Shoppers doesn't resolve Hellhound: It seems to be part two of a trilogy. Marigold's scandal at the Department of Agriculture is never explained, and the news item about shoppers burning in a mall fire still feels like a tease. Intersection and the Campo Santo cast are already working on Johnson's third play, and this thin evidence is frankly all I have for believing the shows are connected. But I'll give Johnson the benefit of the doubt, because Shoppers leaves too many loose ends to work as a Cassandra finale.

Three characters here give the show life: Grandma, Bro, and a mentally retarded woman named Marcy. Grandma wears a headkerchief and a limp, powder-blue robe; she's dowdy but tough and reels off crazy digressions in a coiled Texas accent. (The family lived in Texas before landing in Ukiah.) "Golf is so silly it makes my skin to crawl!" she says. "It makes me ashamed and embarrassed just to think about golf. I wonder: Did God Almighty invent golf to drive people away from television so we'd spend Sunday afternoons with the Holy Bible?" Helen Shumaker finds the right pitch (between satire and sympathy) to make Grandma's hidebound jeremiads almost charming.

Luis Saguar is also excellent as the long-haired, and ostracized, Bro, or Luke Cassandra, who reintroduces his brother to the family's past. With some help from the talkative television he recounts what their psychotic, now-dead mother did some 25 years before, and says: "She did. So dad's depressed. And we're fucked up." He sits on the couch. "I don't mind it," he adds. "I enjoy it." Saguar makes Bro seem hungry, desperate, lazy, and wired. He's an unsteady bum with his own secret -- the retarded woman, Marcy -- who comes flouncing out of the closet in Act 2.

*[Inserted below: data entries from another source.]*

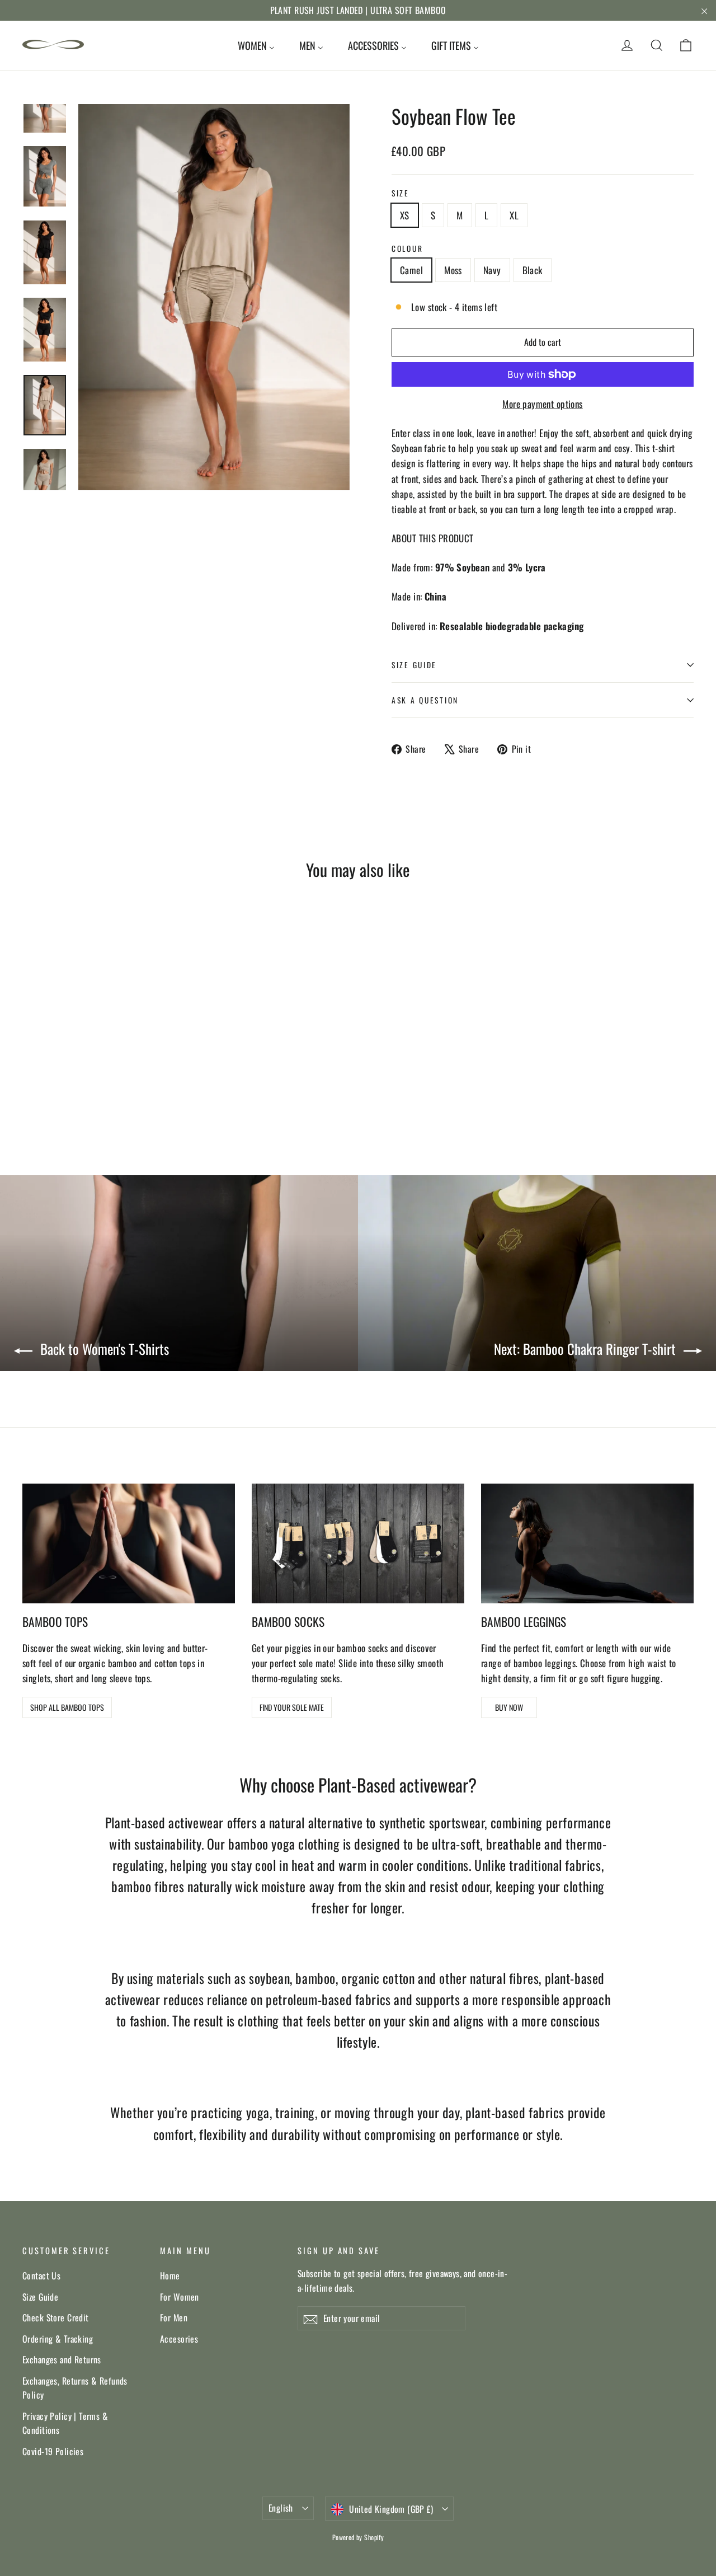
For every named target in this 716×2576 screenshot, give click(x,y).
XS (404, 215)
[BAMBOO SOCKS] (358, 1543)
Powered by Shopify (358, 2537)
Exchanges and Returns (61, 2359)
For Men (173, 2317)
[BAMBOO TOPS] (128, 1543)
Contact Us (41, 2275)
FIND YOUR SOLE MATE (292, 1707)
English (280, 2507)
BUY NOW (509, 1707)
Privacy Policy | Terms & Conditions (65, 2423)
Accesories (179, 2338)
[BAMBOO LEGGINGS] (587, 1543)
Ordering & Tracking (57, 2338)
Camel (411, 270)
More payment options (542, 404)
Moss (453, 270)
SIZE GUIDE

Sean San Jose as Mark Cassandra and Michael Torres as his father play with their usual agility, but fail to stretch; if you've seen Campo Santo perform, you've seen Torres and San Jose in similar roles. The actor who does stretch is Catherine Castellanos, as Marcy. She turns up in blue and gold makeup, a rag dress, and sparkling sequins -- "Gloried up like a Hindu," as Grandma puts it -- and confuses the family with giddy chatter about a Fantasia Fair before Bro has to admit who she is. Castellanos plays Marcy in a crass, girlish, excitable voice that makes her sudden fate potent as well as sad.

I should also mention that Brian Keith Williams, who played a talking tractor last year in Word for Word's adaptation of an Annie Proulx story, does witty work as the TV. Alexis Lezin is also sharp as Marigold. But the surprise wedding in the Cassandra living room between two other characters, Bro's ex-wife Suzanne and her boyfriend (played by Lisa Joffrey and John Polak, respectively), is flatly performed, a blister on the show's already warping plot.

The best part of Shoppers is that Johnson seems to be up to something. It ends with an oddly beautiful speech from Bro, which points toward another show that promises -- from all the murky indicators -- to be a peculiarly American vision of hell.